§ **Task statement**
Retype the listing below word for word, leaving out the pictures.

►

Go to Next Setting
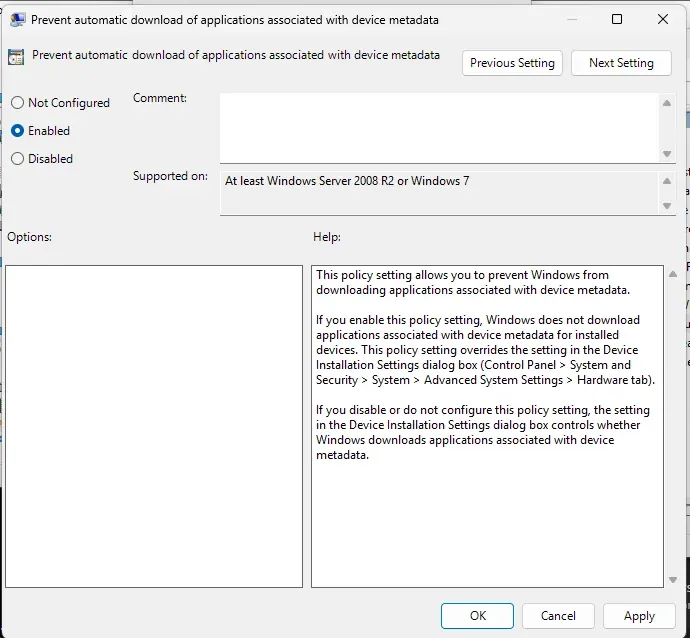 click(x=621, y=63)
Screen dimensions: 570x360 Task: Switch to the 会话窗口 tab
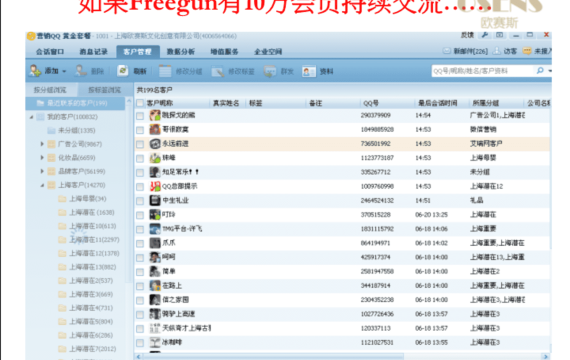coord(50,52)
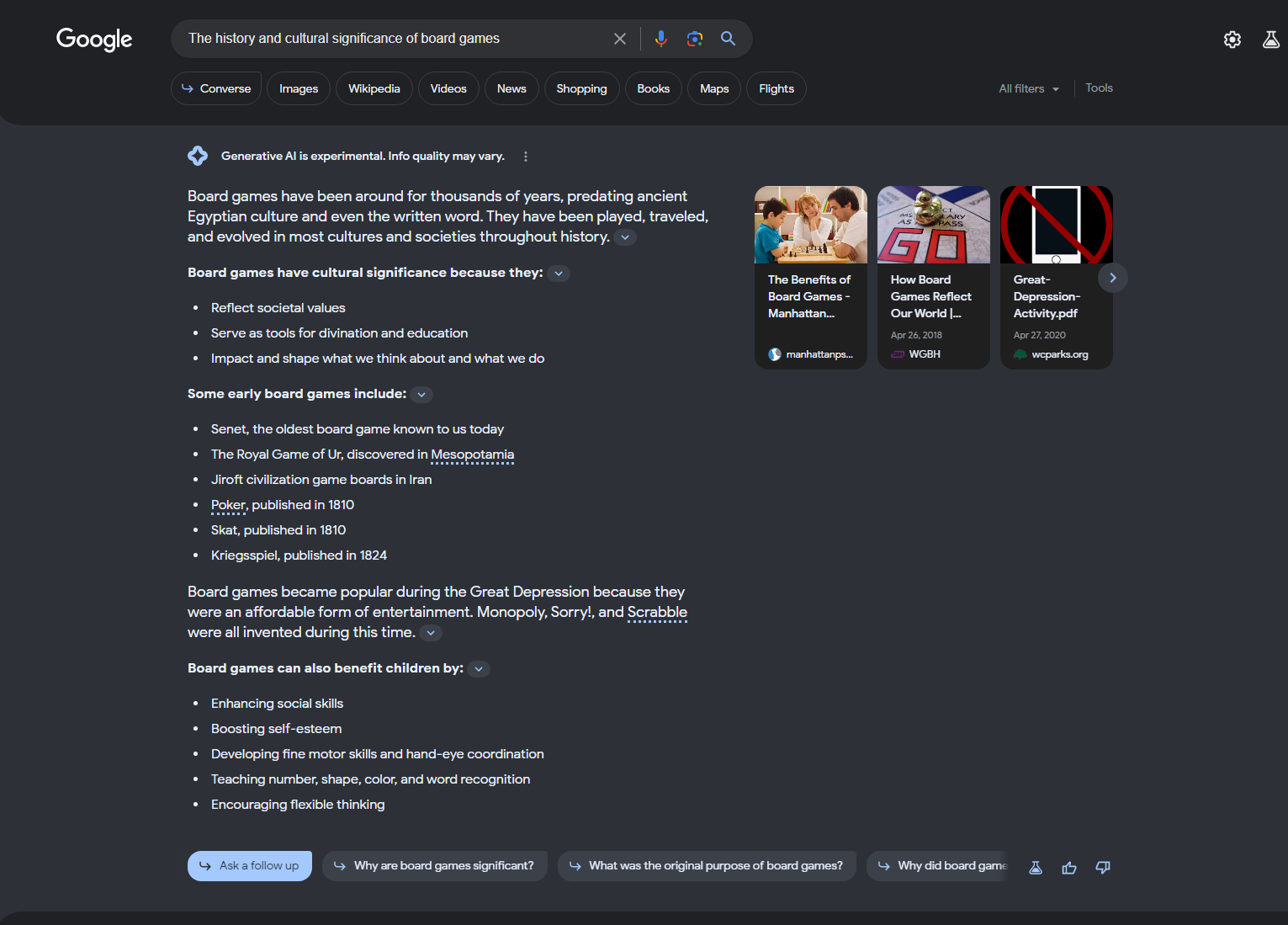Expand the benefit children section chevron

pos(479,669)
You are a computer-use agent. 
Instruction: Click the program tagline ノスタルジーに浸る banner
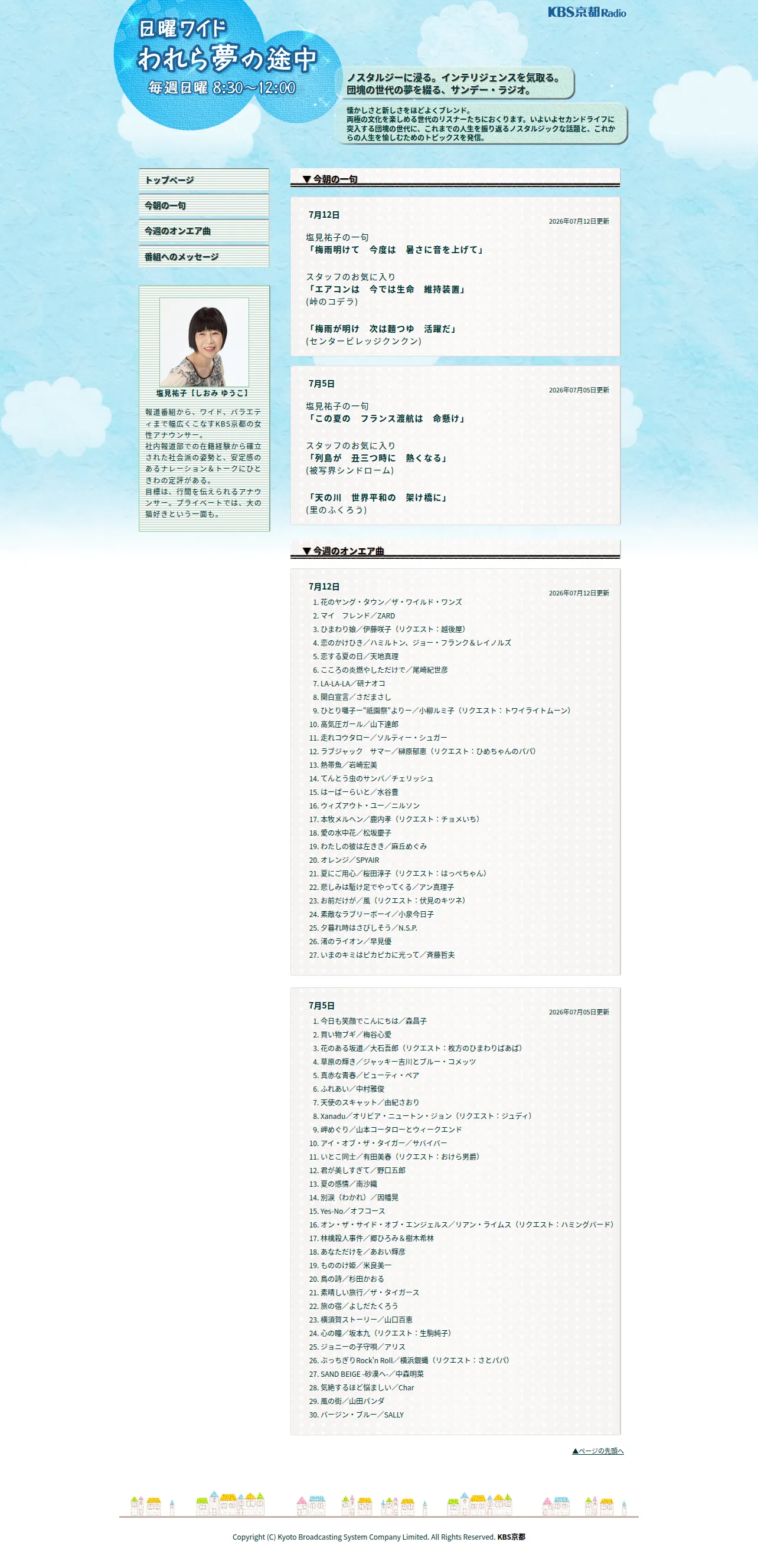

◄

§ **Full response**
Go to Next Setting
 click(x=621, y=63)
Screen dimensions: 570x360 Task: Switch to the 会话窗口 tab
coord(50,52)
Expand the benefit children section chevron

pos(479,669)
You are a computer-use agent. 
Instruction: Click the program tagline ノスタルジーに浸る banner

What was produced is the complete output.